Anirudh Devgan, president and CEO of Cadence, said in a statement, “Nvidia Blackwell’s acceleration ofthe Cadence.AI portfolio delivers increased productivity and quality of results for intelligent system design — reducing engineering tasks that took hours to minutes and unlocking simulations not possible before. Our collaboration with Nvidia drives innovation across semiconductors, data centers, physical AI and sciences.”

Sassine Ghazi, president and CEO of Synopsys, said, “At GTC, we’re unveiling the latest performance results observed across our leading portfolio when optimizing Synopsys solutions for NVIDIA Blackwell to accelerate computationally intensive chip design workflows. Synopsys technology is mission-critical to the productivity and capabilities of engineering teams, from silicon to systems. By harnessing the power of Nvidia accelerated computing, we can help customers unlock new levels of performance and deliver their innovations even faster.”

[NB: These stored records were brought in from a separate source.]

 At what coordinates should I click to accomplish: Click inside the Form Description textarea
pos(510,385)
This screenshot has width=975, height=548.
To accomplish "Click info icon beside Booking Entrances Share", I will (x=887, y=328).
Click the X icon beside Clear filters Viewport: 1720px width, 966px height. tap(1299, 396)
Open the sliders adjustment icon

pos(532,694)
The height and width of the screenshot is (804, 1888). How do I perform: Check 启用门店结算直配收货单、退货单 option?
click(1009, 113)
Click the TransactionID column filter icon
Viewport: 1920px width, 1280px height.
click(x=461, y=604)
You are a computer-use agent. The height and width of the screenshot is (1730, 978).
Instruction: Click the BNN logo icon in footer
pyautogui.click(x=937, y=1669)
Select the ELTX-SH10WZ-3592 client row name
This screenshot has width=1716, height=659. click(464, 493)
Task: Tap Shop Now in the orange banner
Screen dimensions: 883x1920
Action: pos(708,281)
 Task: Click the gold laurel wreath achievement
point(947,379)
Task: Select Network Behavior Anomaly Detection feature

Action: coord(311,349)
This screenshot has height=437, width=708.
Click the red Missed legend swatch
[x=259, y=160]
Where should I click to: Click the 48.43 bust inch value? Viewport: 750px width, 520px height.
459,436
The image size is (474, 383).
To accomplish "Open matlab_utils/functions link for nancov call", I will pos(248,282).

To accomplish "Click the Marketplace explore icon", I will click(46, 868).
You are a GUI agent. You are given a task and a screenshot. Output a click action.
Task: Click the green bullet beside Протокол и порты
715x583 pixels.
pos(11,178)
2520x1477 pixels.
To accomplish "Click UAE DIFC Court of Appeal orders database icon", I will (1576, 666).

Ajei Gopal, president and CEO of Ansys, said, in a statement: “The close collaboration between Ansys and NVIDIA is accelerating innovation at an unprecedented pace. By harnessing the computational performance of NVIDIA Blackwell GPUs, we at Ansys are empowering engineers at Volvo Cars to tackle the most complex computational fluid dynamics challenges with exceptional speed and accuracy — enabling more optimization studies and delivering more performant vehicles.”

James Scapa, founder and CEO of Altair, said in a statement, “The Nvidia Blackwell platform’s computing power, combined with Altair’s cutting-edge simulation tools, gives users transformative capabilities. This combination makes GPU-based simulations up to 1.6 times faster compared with the previous generation, helping engineers rapidly solve design challenges and giving industries the power to create safer, more sustainable products through real-time digital twins and physics-informed AI.”

Roland Busch, President and CEO of Siemens said: “The combination of Nvidia’s groundbreaking Blackwell architecture with Siemens’ physics-based digital twins will enable engineers to drastically reduce development times and costs through using photo-realistic, interactive digital twins. This collaboration will allow us to help customers like BMW innovate faster, optimize processes, and achieve remarkable levels of efficiency in design and manufacturing.”

Rescale CAE Hub With Nvidia Blackwell

Rescale’s newly launched CAE Hub enables customers to streamline their access to Nvidia technologies and CUDA®-accelerated software developed by leading independent software vendors. Rescale CAE Hub provides flexible, high-performance computing and AI technologies in the cloud powered by Nvidia GPUs and Nvidia DGX Cloud.

Boom Supersonic, the company building the world’s fastest airliner, will use the Nvidia Omniverse Blueprint for real-time digital twins and Blackwell-accelerated CFD solvers on Rescale CAE Hub to design and optimize its new supersonic passenger jet.

The company’s product development cycle, which is almost entirely simulation-driven, will use the Rescale platform accelerated by Blackwell GPUs to test different flight conditions and refine requirements in a continuous loop with simulation.

The adoption of the Rescale CAE Hub powered by Blackwell GPUs expands Boom Supersonic’s collaboration with Nvidia. Through the Nvidia PhysicsNeMo framework and the Rescale AI Physics platform, Boom Supersonic can unlock 4x more design explorations for its supersonic airliner, speeding iteration to improve performance and time to market.

The Nvidia Omniverse Blueprint for real-time digital twins, now generally available, is also part of the Rescale CAE Hub. The blueprint brings together Nvidia CUDA-X libraries, Nvidia PhysicsNeMo AI and the Nvidia Omniverse platform — and is also adding the first Nvidia NIM microservice for external aerodynamics, the study of how air moves around objects.